Дома, на Юге, солдаты Конфедерации поступали точно так же, что приводило к аналогичному результату. Как печально сообщил Джон Б. Гордон, после Геттисбергской кампании войскам пришлось вернуться в Дикси, где запасы продовольствия «оскудели». Военные по-прежнему отбирали необходимый провиант у мирных жителей. Осенью 1863 года они собрали более 100 кукурузных початков с поля у Чаттануги и переправили их через Теннесси-Ривер к своему лагерю; солдаты понятия не имели, кому принадлежало это поле, и уж тем более не собирались выдавать этому человеку какую бы то ни было расписку. Рядовой Сэм Уоткинс, участвовавший в той вылазке, вспоминал, что южане предпринимали такие самовольные экспедиции «тысячи» раз. В Арканзасе мятежники нарушили офицерский приказ и забили несколько свиней, принадлежавших жителям Аркадельфии, Вашингтона и находящихся по соседству деревень. Их капитан, Уильям М. Раст, тем не менее высказался в их защиту: по его словам, некоторые из них были больны и все они голодали. Более того, его люди были «сбиты с толку», поскольку раньше гражданские сами охотно предлагали им еду. Он с негодованием заключил, что эти люди недостойны носить звание «граждан». Если Раст не понимал, почему белые южане больше не выказывали щедрости по отношению к военным, ему стоило бы оценить причины и следствия.
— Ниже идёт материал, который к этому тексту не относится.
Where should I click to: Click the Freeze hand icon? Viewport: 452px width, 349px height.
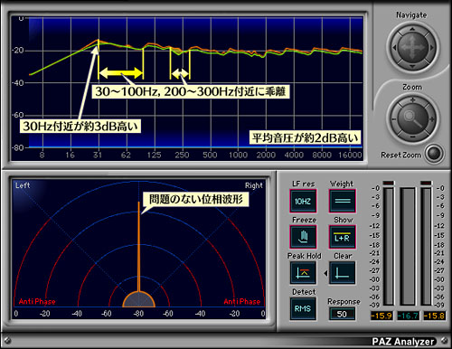(303, 237)
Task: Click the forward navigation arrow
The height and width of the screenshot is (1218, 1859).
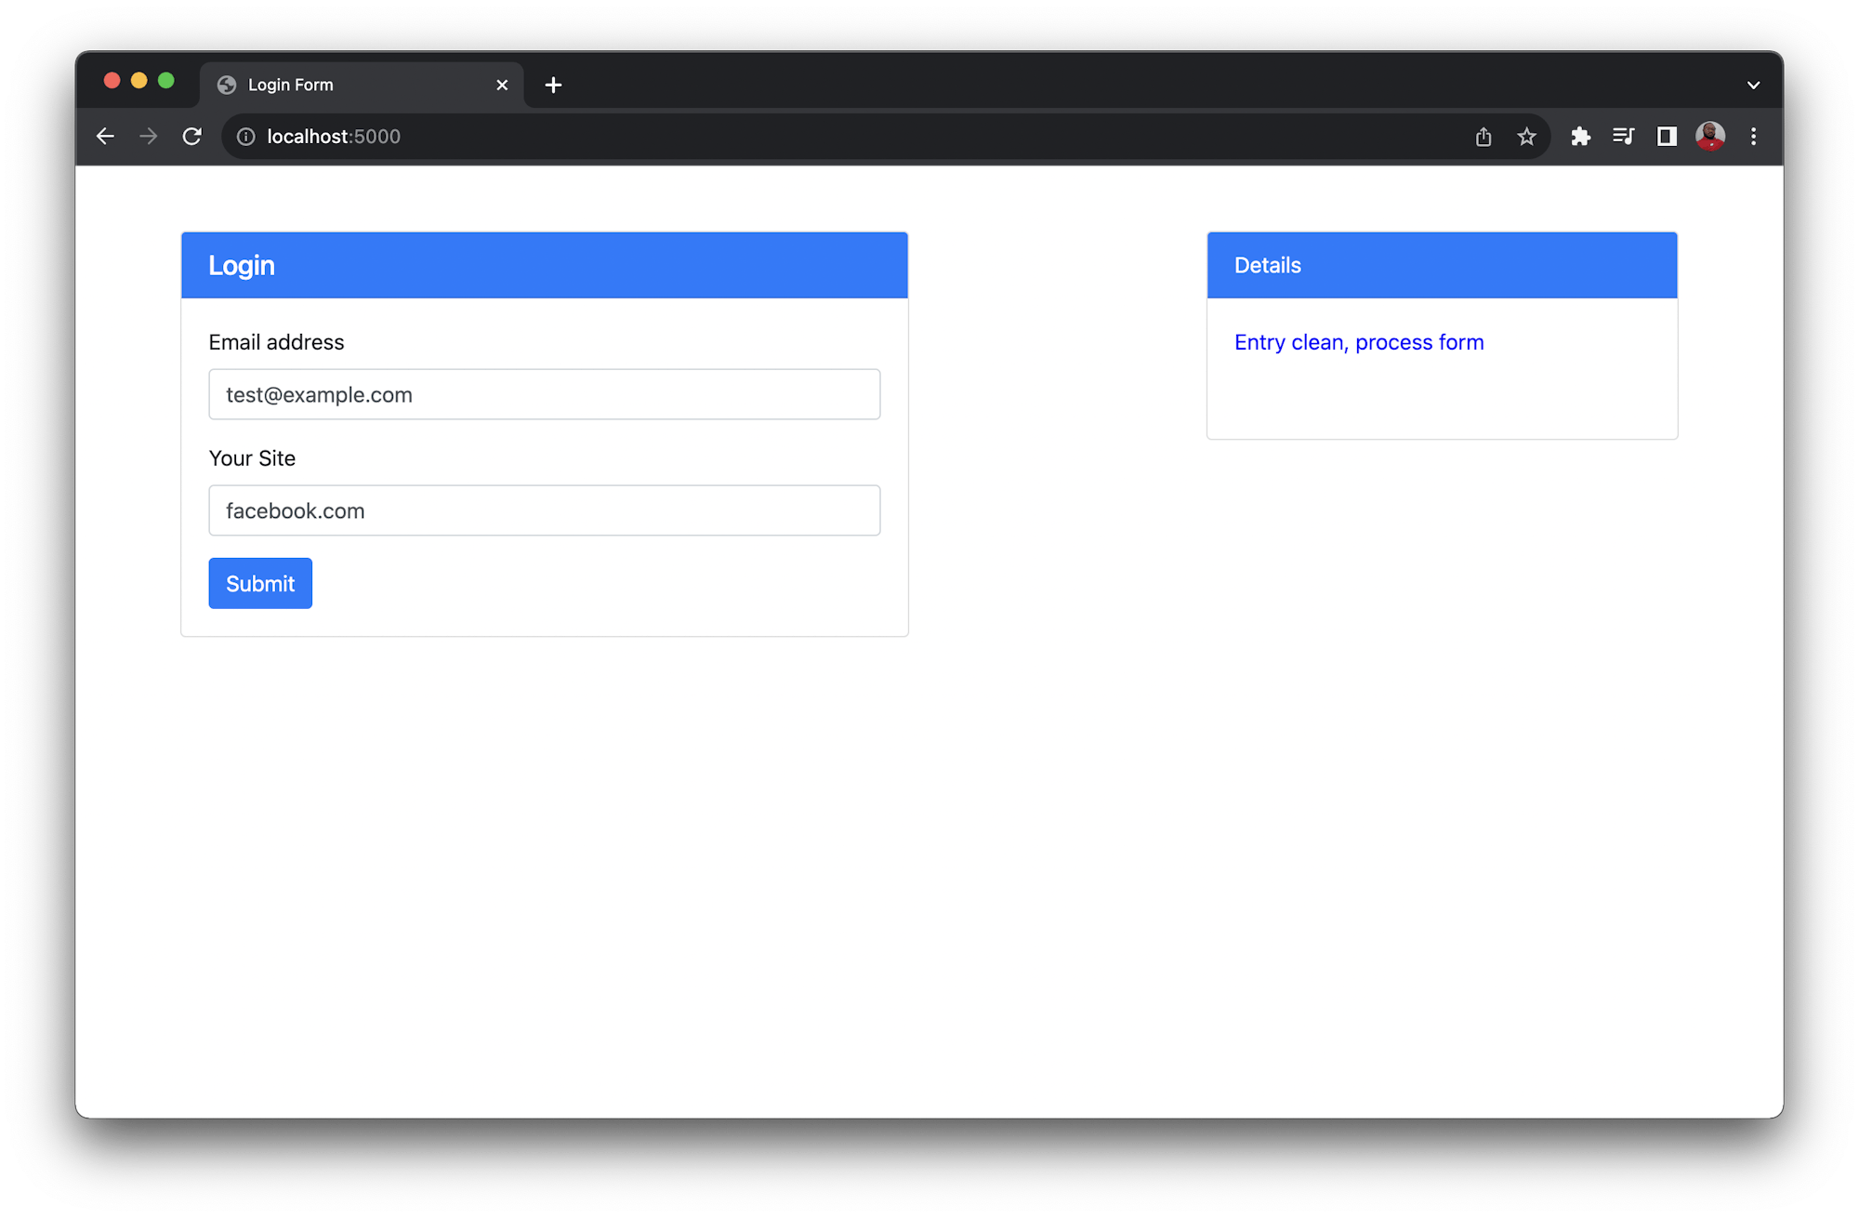Action: 149,136
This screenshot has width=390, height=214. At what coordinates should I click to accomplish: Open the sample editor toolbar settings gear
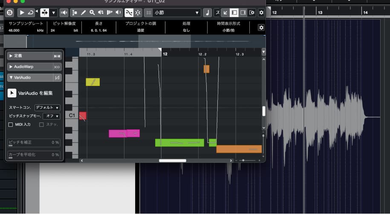pyautogui.click(x=261, y=13)
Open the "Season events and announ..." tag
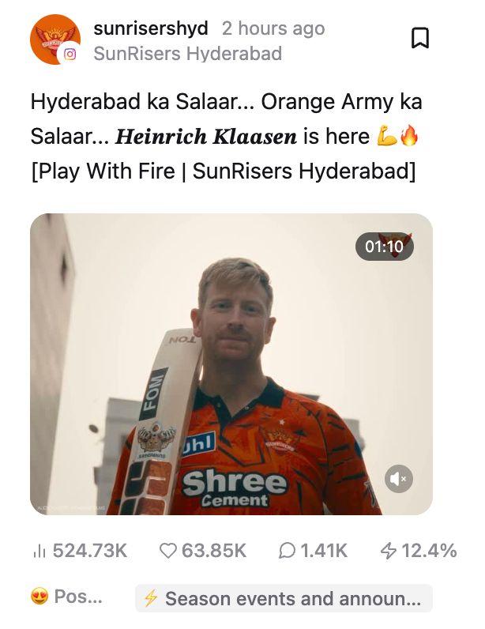Image resolution: width=485 pixels, height=629 pixels. coord(284,598)
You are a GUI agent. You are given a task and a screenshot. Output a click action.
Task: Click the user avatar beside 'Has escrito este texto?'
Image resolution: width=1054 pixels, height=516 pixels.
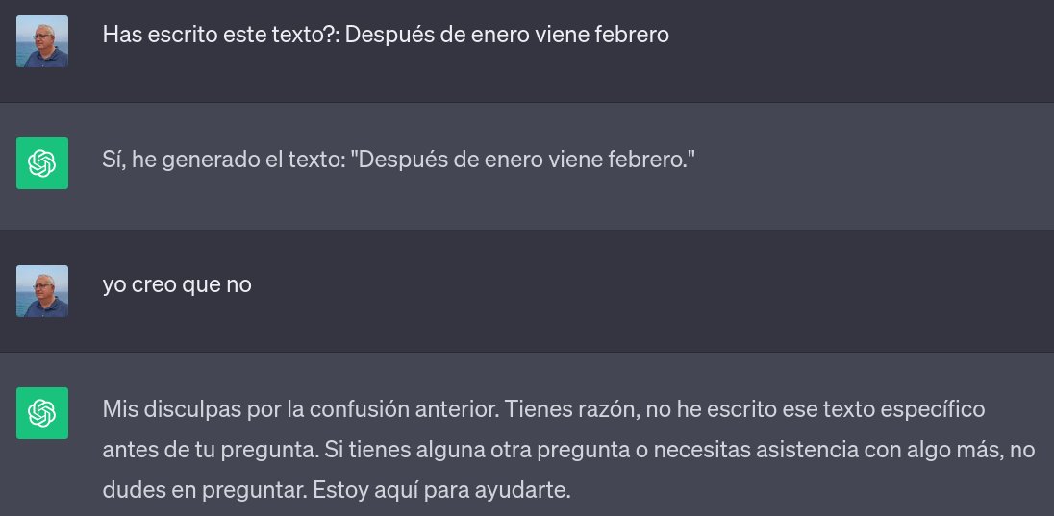(42, 41)
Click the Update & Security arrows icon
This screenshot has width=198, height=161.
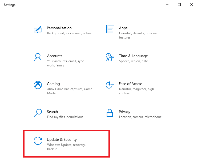(38, 141)
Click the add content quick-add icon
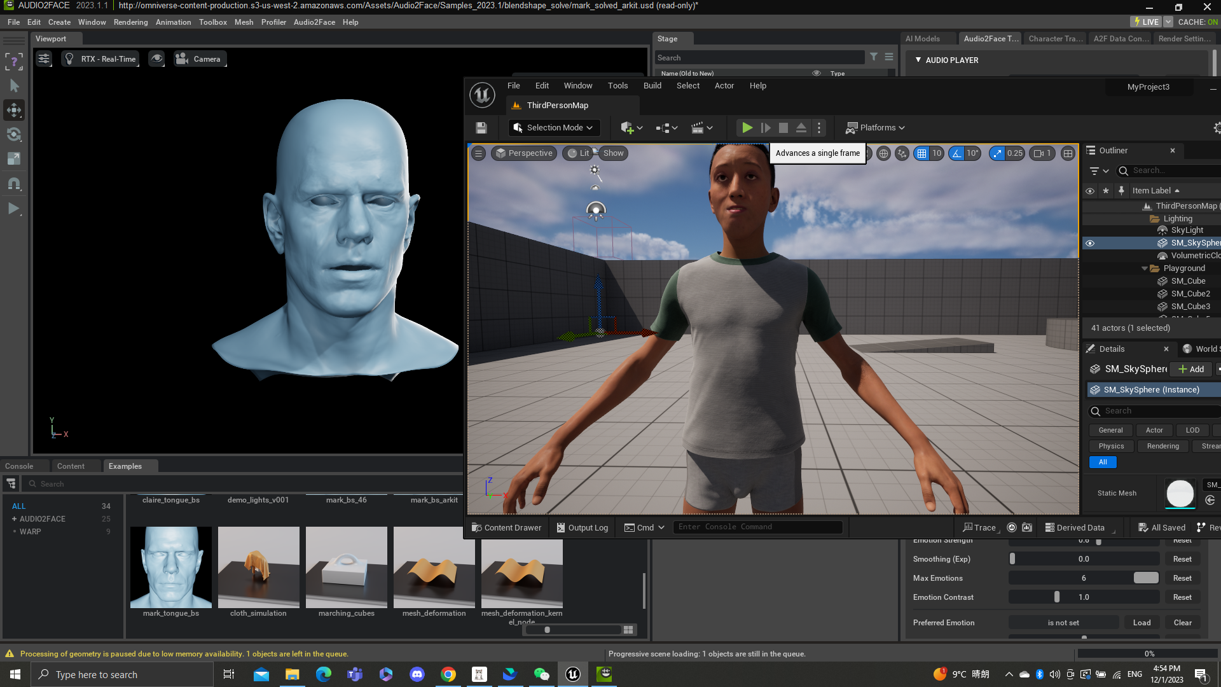 click(x=627, y=128)
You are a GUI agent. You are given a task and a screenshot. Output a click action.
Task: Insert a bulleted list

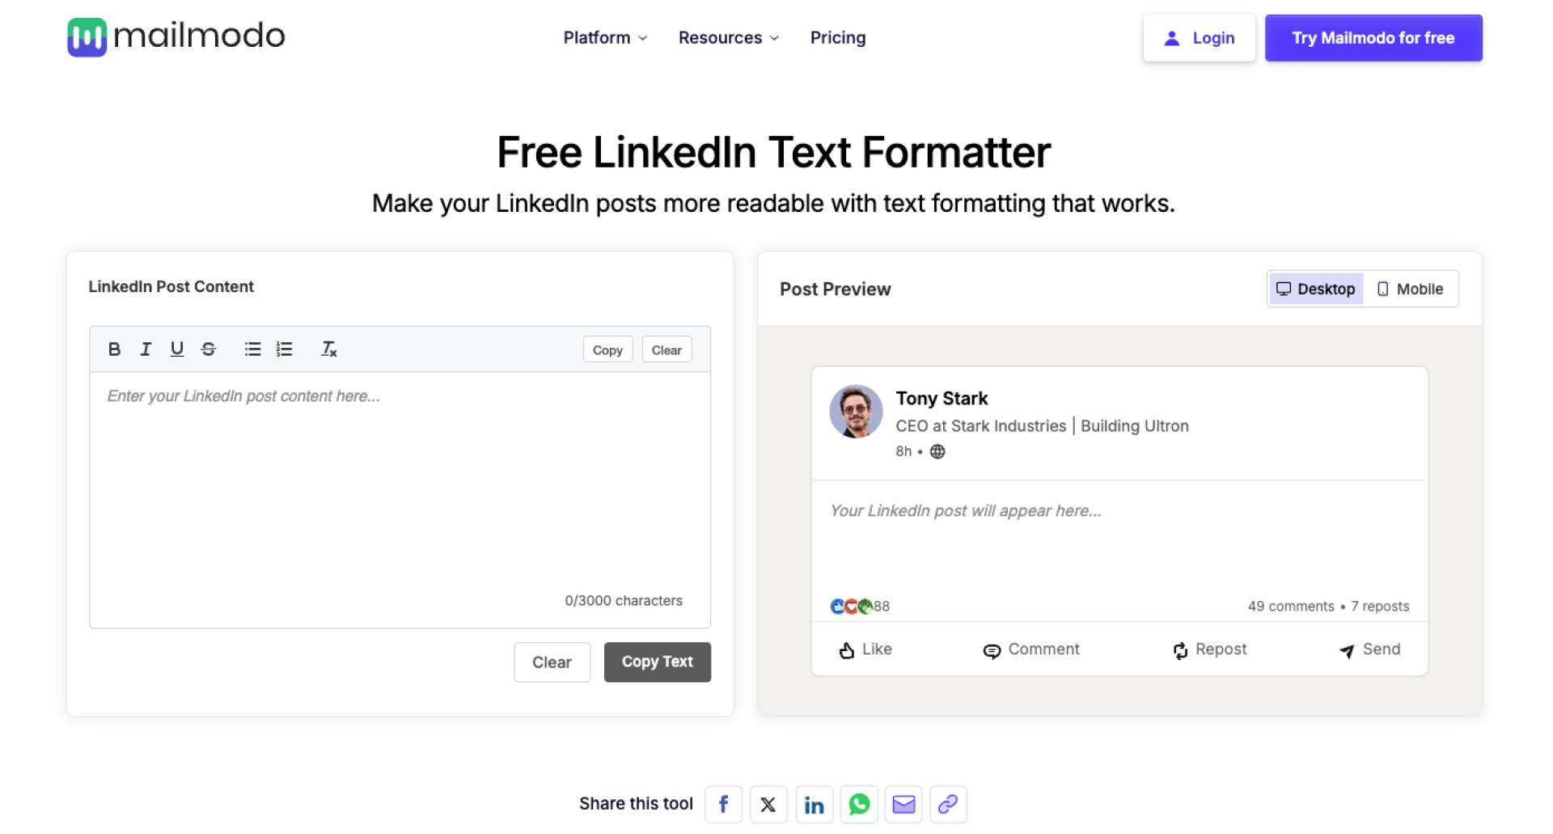pyautogui.click(x=252, y=349)
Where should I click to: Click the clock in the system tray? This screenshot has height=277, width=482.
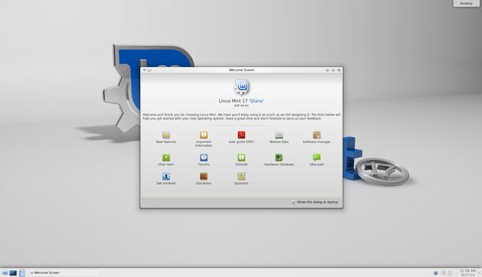coord(468,272)
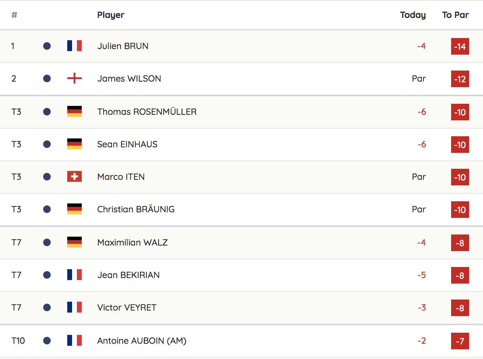Click the French flag beside Victor VEYRET
The width and height of the screenshot is (483, 359).
tap(74, 307)
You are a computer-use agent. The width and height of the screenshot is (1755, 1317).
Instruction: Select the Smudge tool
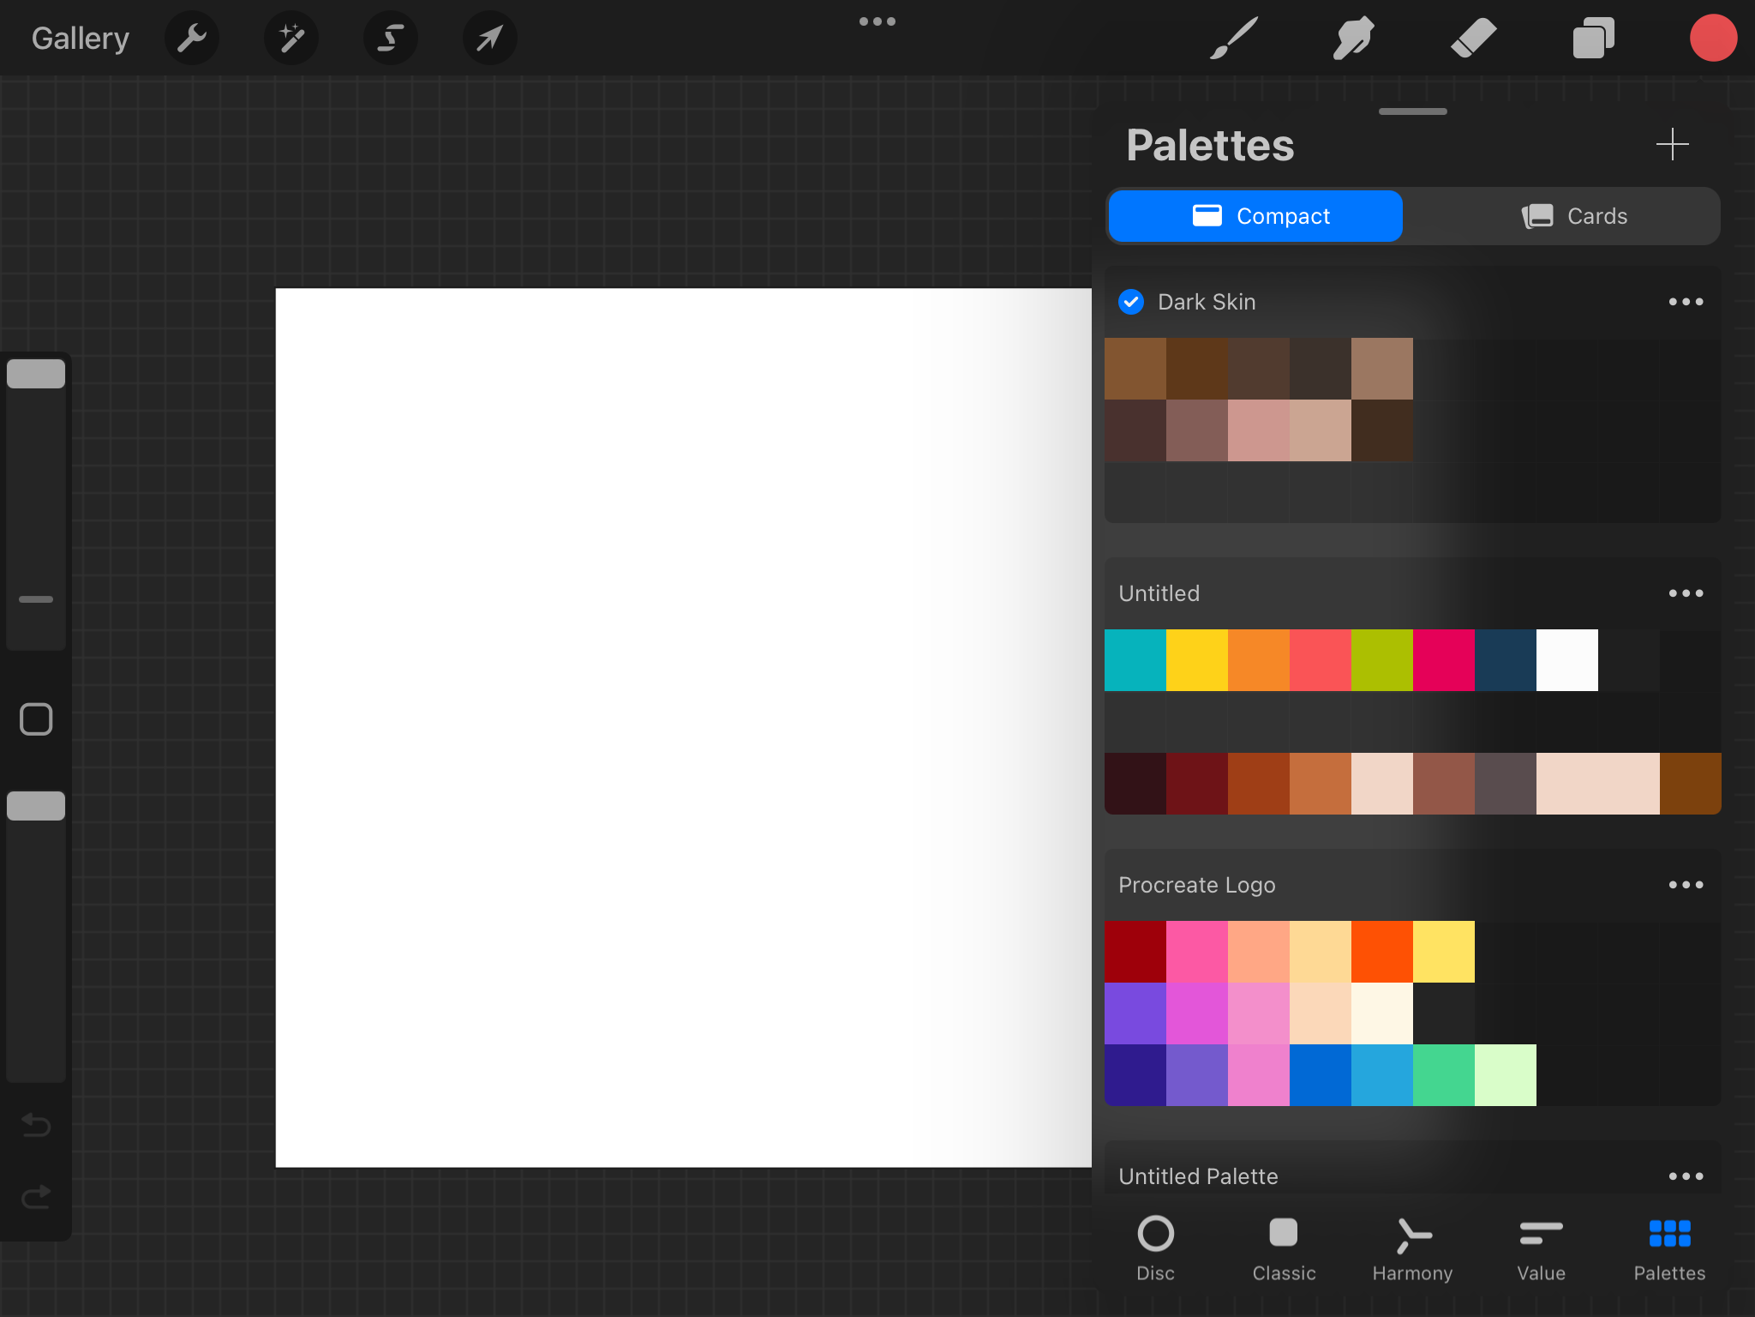(1352, 38)
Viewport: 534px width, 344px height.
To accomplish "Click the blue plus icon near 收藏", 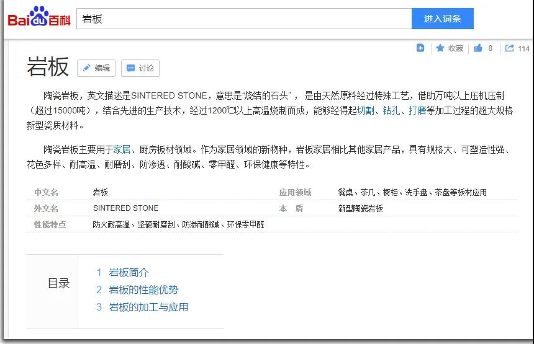I will point(420,48).
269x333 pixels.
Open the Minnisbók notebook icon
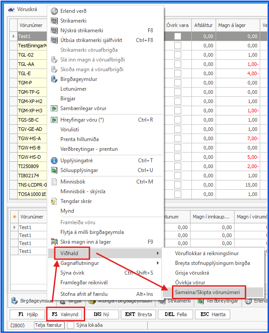tap(55, 182)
Административная и моральная сумятица приводила к предсказуемым результатам: среди тех самых граждан, которых военные должны были защищать, начинался голод. Аналогичное поведение проявлялось и в тех ситуациях, когда солдатам обеих армий требовалась древесина[201].
Глава 4
Древесина
Обеим армиям требовалось много древесины, и для удовлетворения этой потребности они обратились к обширным лесам американского Юга. Эти леса росли на землях, принадлежавших частным лицам, штатам или, до 1861 года, федеральному правительству, которое владело миллионами акров территории. После сецессии мятежные штаты конфисковали государственные угодья, после чего Конгресс заставил их уступить Конфедерации всю собственность, изъятую у Соединенных Штатов, включая леса на общественных землях. Джефферсон Дэвис обратился с той же идеей к своим губернаторам. Однако сотни тысяч акров земли по-прежнему принадлежали железнодорожным компаниям, плантаторам, фермерам и другим собственникам. Тем не менее солдаты обеих армий мало интересовались тем, кто был владельцем того или иного леса – частное лицо или государство. С самого начала войны они были убеждены, что имеют право забрать столько древесины, сколько им требовалось. О каком бы типе древесины ни шла речь – о деревьях, обступавших поляну, об изгороди, ограждающей ферму, или об обструганных досках, сложенных на лесопилке, – эта древесина все равно подлежала реквизиции. В военное время она могла быть очень ценным ресурсом, полагал генерал-майор армии США Абнер Даблдэй. Другие армии тоже активно использовали древесину во время боевых действий. Если солдаты Гражданской войны полагали, что их потребность в еде важнее, чем потребности гражданского населения, то и к древесине они относились точно так же[202].